[WHAT NEEDS TO BE DONE]: Each line of the listing that holds "computer" counts once; report how many there are, and nothing more.

BEGIN SUPPLIED DATA

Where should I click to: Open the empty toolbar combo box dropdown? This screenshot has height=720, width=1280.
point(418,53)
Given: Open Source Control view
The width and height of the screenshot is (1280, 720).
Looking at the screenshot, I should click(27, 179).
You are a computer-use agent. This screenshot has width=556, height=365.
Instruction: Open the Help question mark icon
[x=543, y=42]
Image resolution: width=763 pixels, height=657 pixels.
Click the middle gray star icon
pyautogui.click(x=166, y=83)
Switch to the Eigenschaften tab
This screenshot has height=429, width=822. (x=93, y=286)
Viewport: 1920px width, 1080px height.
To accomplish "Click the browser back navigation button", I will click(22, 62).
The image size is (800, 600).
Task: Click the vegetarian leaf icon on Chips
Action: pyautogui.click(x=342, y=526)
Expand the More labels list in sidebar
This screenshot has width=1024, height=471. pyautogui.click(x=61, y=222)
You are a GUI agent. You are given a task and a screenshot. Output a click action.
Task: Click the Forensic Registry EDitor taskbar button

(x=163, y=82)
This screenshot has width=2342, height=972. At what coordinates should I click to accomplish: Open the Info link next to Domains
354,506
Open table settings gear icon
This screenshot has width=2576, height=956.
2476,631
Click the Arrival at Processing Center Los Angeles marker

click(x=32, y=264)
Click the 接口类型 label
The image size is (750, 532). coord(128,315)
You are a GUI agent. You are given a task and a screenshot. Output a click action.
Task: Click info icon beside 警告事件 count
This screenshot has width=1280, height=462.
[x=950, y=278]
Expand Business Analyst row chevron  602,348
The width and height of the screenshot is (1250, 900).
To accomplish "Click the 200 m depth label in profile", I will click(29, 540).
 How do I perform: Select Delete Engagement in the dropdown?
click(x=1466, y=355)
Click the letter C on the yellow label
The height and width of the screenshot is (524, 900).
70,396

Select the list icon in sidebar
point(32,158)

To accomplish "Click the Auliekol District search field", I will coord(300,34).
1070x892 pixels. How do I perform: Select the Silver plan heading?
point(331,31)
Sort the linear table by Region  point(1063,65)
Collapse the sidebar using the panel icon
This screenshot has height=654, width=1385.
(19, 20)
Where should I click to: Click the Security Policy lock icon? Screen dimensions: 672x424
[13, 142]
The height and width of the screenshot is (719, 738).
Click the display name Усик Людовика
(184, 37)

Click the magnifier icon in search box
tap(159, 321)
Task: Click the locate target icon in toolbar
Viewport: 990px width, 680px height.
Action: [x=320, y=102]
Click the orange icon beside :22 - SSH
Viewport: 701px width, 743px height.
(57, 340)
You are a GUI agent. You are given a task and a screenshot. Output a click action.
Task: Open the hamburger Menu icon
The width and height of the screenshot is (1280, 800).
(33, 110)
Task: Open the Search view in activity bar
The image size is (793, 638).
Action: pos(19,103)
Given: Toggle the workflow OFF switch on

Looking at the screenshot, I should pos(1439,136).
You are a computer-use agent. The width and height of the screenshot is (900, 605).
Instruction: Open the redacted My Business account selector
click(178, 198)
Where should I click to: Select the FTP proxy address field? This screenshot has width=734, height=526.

END SUPPLIED DATA

[ANSWER TO THE PROBLEM]: 2